Ynares Center Montalban
- Inside at the arena during the inauguration ceremony last March 2025
- Interactive map of Ynares Center Montalban
- Location: Rodriguez (Montalban), Rizal, Philippines
- Coordinates: 14°43′25″N 121°08′38″E﻿ / ﻿14.72365°N 121.14400°E
- Capacity: 6,000

Construction
- Opened: March 4, 2025

Tenants
- Philippine Basketball Association Premier Volleyball League Rizal Golden Coolers (MPBL) (2025–present)

= Ynares Center (Rodriguez, Rizal) =

Indoor arena in Rodriguez, Rizal, Philippines

The Ynares Center II, also called Ynares Center Montalban, is an indoor arena located in Rodriguez (Montalban), Rizal, Philippines. The arena opened in 2025 and is the second arena to bear the Ynares Center name, after the arena in Antipolo. The arena hosts Philippine Basketball Association games and is also home to the Rizal Golden Coolers of the Maharlika Pilipinas Basketball League (MPBL).

==History==
The Ynares Center II in Rodriguez (Montalban), Rizal was inaugurated on March 4, 2025.

== Tenants ==
The Maharlika Pilipinas Basketball League hosted its first gameday in Montalban with a tripleheader on April 1, 2025. In the final game, the hometown Rizal Golden Coolers defeated the Mindoro Tamaraws, 77–61.
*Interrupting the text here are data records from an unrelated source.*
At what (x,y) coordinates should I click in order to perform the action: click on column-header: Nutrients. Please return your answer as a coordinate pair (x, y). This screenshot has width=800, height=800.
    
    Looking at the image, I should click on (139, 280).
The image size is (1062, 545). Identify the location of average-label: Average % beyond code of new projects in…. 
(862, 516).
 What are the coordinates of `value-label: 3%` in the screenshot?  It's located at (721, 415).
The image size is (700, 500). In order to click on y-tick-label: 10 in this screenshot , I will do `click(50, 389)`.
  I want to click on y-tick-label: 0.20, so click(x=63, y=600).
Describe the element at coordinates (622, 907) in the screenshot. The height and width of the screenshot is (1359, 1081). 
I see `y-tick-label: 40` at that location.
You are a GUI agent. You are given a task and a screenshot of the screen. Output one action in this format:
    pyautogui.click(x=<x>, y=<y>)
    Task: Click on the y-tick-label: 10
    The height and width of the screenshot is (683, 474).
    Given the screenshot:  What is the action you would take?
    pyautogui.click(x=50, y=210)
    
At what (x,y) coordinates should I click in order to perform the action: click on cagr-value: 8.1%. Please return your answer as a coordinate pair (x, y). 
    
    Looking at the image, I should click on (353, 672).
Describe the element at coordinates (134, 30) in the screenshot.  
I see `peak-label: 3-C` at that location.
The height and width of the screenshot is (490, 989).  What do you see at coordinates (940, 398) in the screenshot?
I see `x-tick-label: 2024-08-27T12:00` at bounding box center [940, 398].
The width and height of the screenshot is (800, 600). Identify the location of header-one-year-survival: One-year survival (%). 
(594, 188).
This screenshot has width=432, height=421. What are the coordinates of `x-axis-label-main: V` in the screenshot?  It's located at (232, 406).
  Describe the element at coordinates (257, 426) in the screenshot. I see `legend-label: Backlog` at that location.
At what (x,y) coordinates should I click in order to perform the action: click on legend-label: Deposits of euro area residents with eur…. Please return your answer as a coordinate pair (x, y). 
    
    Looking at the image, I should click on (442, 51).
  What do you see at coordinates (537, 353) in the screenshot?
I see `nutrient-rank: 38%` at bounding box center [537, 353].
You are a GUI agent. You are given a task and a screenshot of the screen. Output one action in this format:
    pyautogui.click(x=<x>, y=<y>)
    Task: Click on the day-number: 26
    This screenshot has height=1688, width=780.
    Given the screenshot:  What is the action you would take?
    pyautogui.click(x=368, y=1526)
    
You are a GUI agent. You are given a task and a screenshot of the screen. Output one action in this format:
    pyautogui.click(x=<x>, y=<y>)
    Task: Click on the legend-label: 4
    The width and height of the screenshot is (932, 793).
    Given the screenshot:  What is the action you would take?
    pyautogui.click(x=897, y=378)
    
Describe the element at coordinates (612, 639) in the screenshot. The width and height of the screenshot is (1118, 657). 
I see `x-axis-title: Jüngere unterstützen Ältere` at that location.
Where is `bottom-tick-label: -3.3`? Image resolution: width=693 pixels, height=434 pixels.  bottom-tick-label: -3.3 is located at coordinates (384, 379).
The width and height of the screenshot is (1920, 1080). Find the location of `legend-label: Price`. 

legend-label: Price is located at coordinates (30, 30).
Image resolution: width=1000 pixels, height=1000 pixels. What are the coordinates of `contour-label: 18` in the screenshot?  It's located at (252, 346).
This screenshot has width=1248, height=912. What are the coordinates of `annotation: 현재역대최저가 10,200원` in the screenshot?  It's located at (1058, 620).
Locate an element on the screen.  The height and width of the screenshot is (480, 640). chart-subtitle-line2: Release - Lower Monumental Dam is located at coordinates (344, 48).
The Philippine Basketball Association played its first games at the arena during the 2025 PBA Philippine Cup on May 2, 2025 with a doubleheader. The NLEX Road Warriors won the league's first game in Montalban with a win over the Blackwater Bossing. This is then followed by the Phoenix Fuel Masters beating the TNT Tropang 5G in the second game.

The Premier Volleyball League played its first games at the arena during its preseason PVL on Tour in 2025 with a series of four games featuring the Akari Chargers, Capital1 Solar Spikers, Chery Tiggo Crossovers, and Zus Coffee Thunderbelles.